The earliest public structures were places of assembly known as moot hills. These were generally simple earthen hills and occasionally they incorporated earlier prehistoric burial mounds. Such a mound, known as the Doomster Hill, stood in Govan until the 19th century. It was built on a colossal scale (forty-five metres in diameter and five metres high) and had a broad step halfway up and a flat top. Its size and location suggest that the British kings of Strathclyde used it in the 10th and 11th centuries. A smaller court hill known as Gallow Knowe with the same distinctive stepped profile survives in Rutherglen.

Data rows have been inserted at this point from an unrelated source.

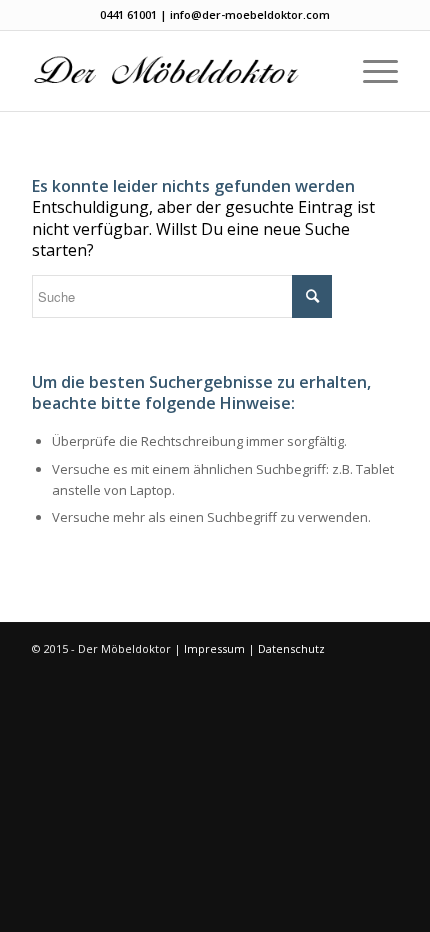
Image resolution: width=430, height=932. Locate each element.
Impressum (214, 648)
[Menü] (370, 71)
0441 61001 (128, 14)
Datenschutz (291, 648)
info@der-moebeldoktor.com (250, 14)
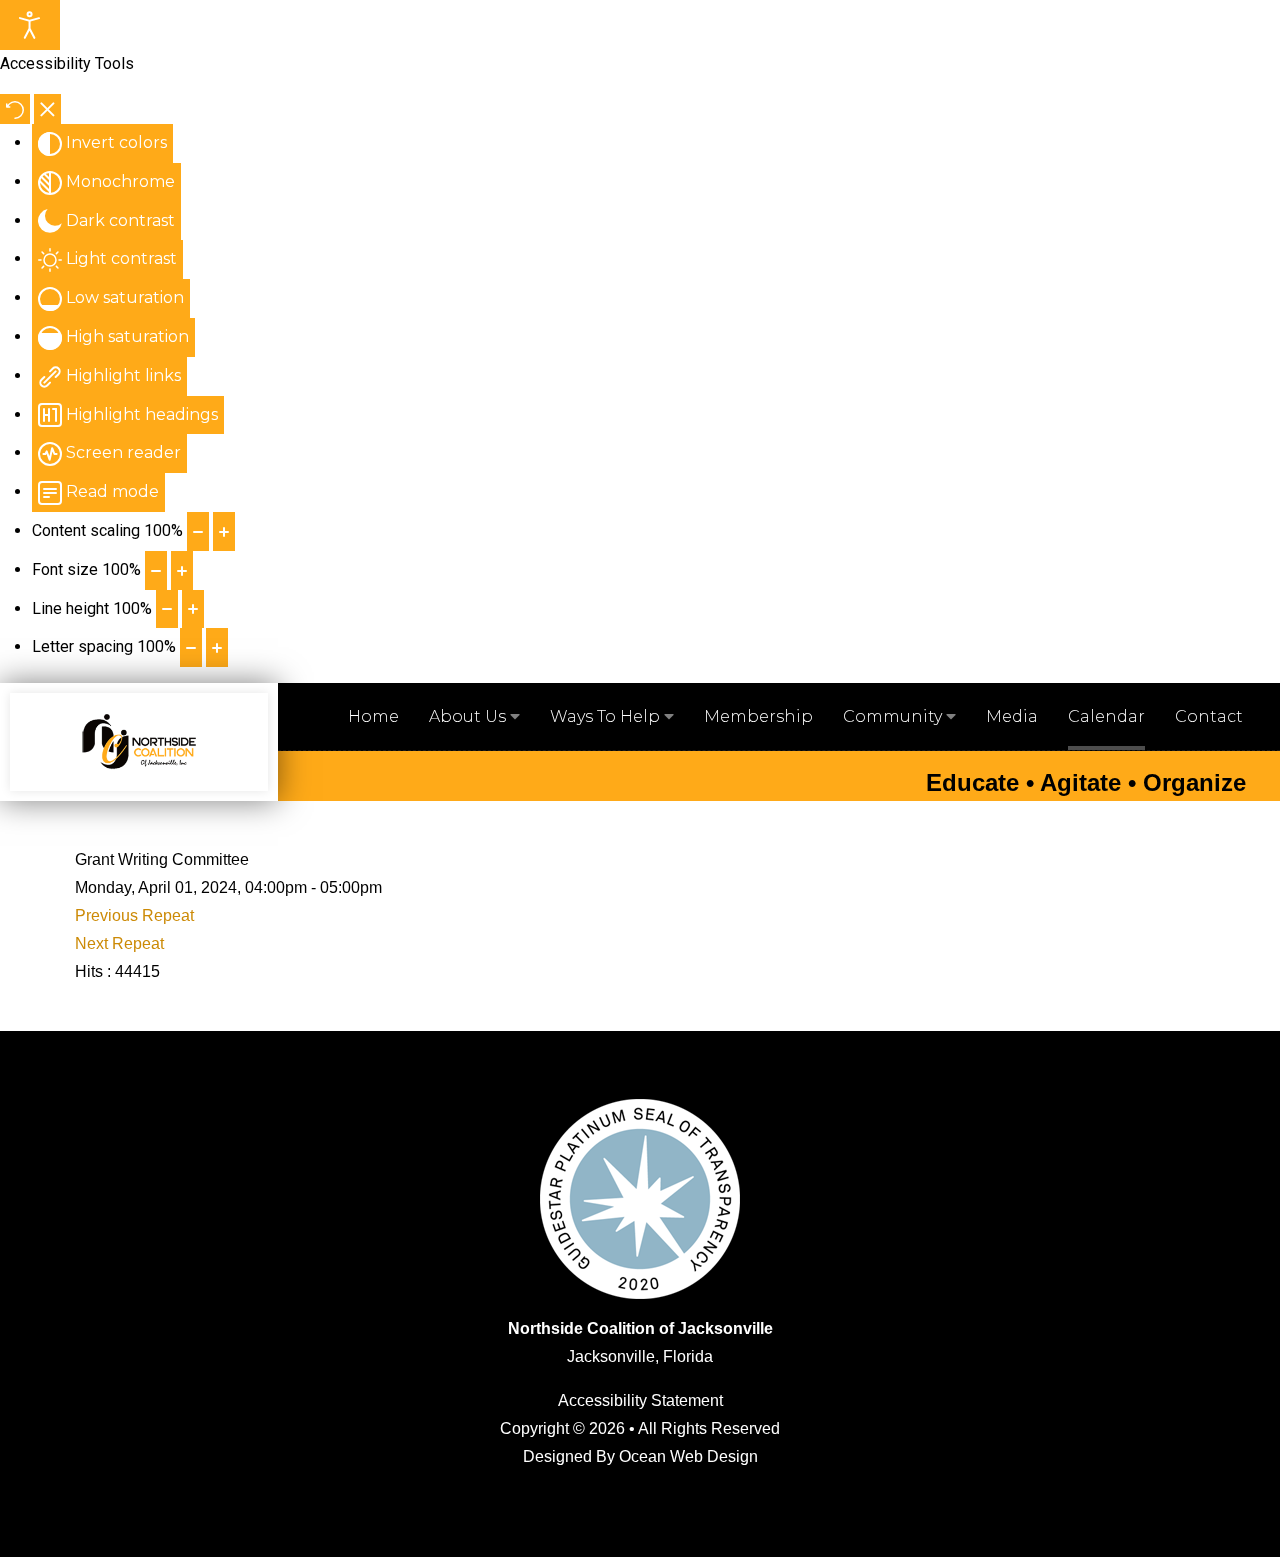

The Cathedral also served as public space. The nave was given over to the laity who erected altars there and used it as a place of business. As the largest covered space in the burgh it may have been informally used for public assemblies. Legal business was certainly conducted in the Cathedral because the Bishop enjoyed judicial superiority over the burgh. The Bishop's court met in the Consistory House in the south-west cathedral tower.
A tolbooth was provided for the municipal administration of the burgh from at least 1454. The main responsibilities of the baillies related to the regulation of the market and the collecting of tolls and fines. Nothing is known of the appearance of the building and it can only be supposed that it stood on the site of the later Town House. The ground floor of this building was let out to merchants, while the upper floor presumably contained a hall for meeting and the conduct of business and may have housed a jail.
The origins of the Grammar School are unknown, but it was a practical requirement for a cathedral to have a school so it may well have been organised in the 12th century. The University (established 1451) was originally located in Rottenrow, but little is known of its buildings prior to the Old College.